There is no anticipated date for a proposed rule in the DOL’s regulatory
agenda.
However,
the DOL lists a September 2015 date for a final rule about a guide or similar
requirement to help plan sponsors understand service provider fee disclosures.
The DOL says the guide would ask
covered service providers (CSPs) to provide a “roadmap [to identify] the
document and page [number] or other sufficiently specific locator, such as a
section, that enables the responsible plan fiduciary to quickly and easily find
the [information].” The agency has recently asked for permission to issue a request for information and establish focus
groups to get information about the effectiveness of Employee Retirement Income Security Act (ERISA) Section 408(b)(2)

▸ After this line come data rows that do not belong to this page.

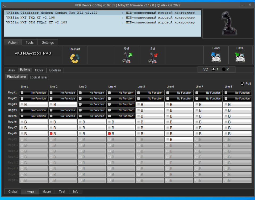Select VKBSim NXT SEM THQx2 XT device

(36, 22)
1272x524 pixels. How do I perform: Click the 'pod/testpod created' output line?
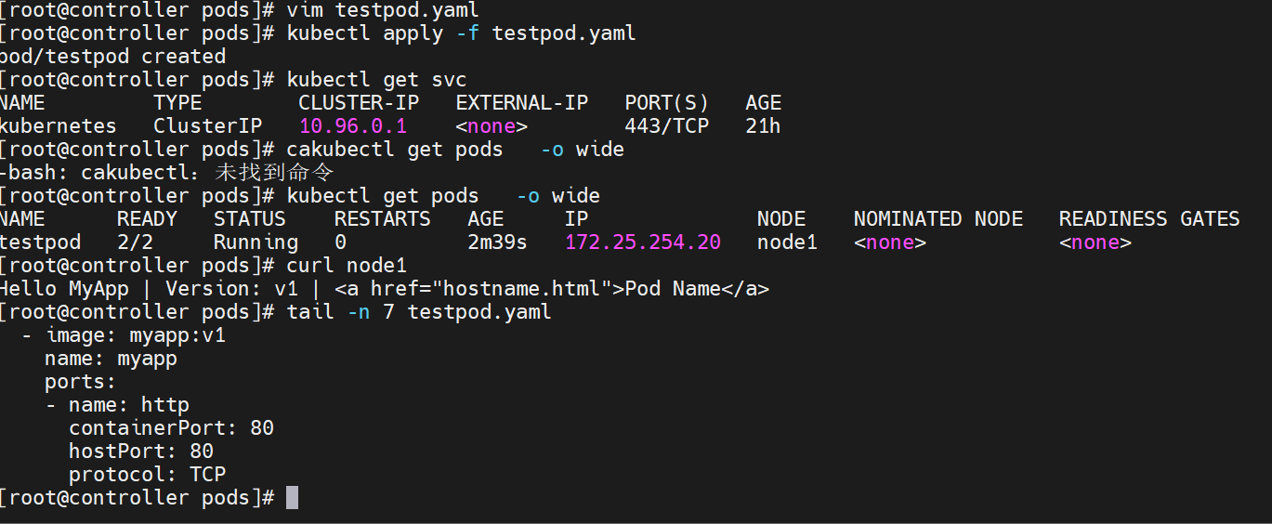[112, 56]
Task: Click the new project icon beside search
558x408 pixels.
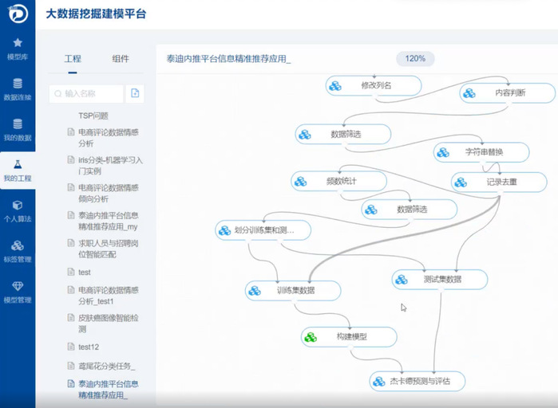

service provider fee disclosures. Barton says a final rule would give more
guidance about what service providers would need to include with fee
disclosures. Specifically, she explains, the DOL has been concerned that because some of the
fee disclosure information is provided in multiple documents or complicated
formats, plan sponsors and fiduciaries may not be able to adequately understand
the fees that are being paid by the plan. Formalizing a guide to
reading the fee disclosures will help plan sponsors and fiduciaries understand
how to read and interpret the documents being provided.
Barton
also thinks plan sponsors can expect more guidance about lifetime income
illustrations on benefit statements. The DOL issued an advanced notice of proposed rulemaking in 2013, which Assistant
Secretary of Labor Phyllis Borzi, with the DOL’s Employee Benefit Security
Administration (EBSA), said is issued when the DOL thinks there is a problem but is not sure if a regulation would be the solution. Barton notes that a lot
of providers already have this information on participant benefit statements,
but may be using different assumptions for calculating it. She
thinks the DOL’s guidance would help to standardize the information and allow
the data to be more consistent across the industry.
Although
it’s not on the DOL’s latest regulatory agenda, Barton says she understands
that the DOL is evaluating the level of disclosure required for target-date
funds (TDFs). However, this does not appear to be at the top of the DOL’s priorities, so
any guidance or regulation would likely be issued late in 2015 or early 2016.
From
the IRS, Barton says there has been talk about providing relief from
nondiscrimination requirements for closed defined benefit plans.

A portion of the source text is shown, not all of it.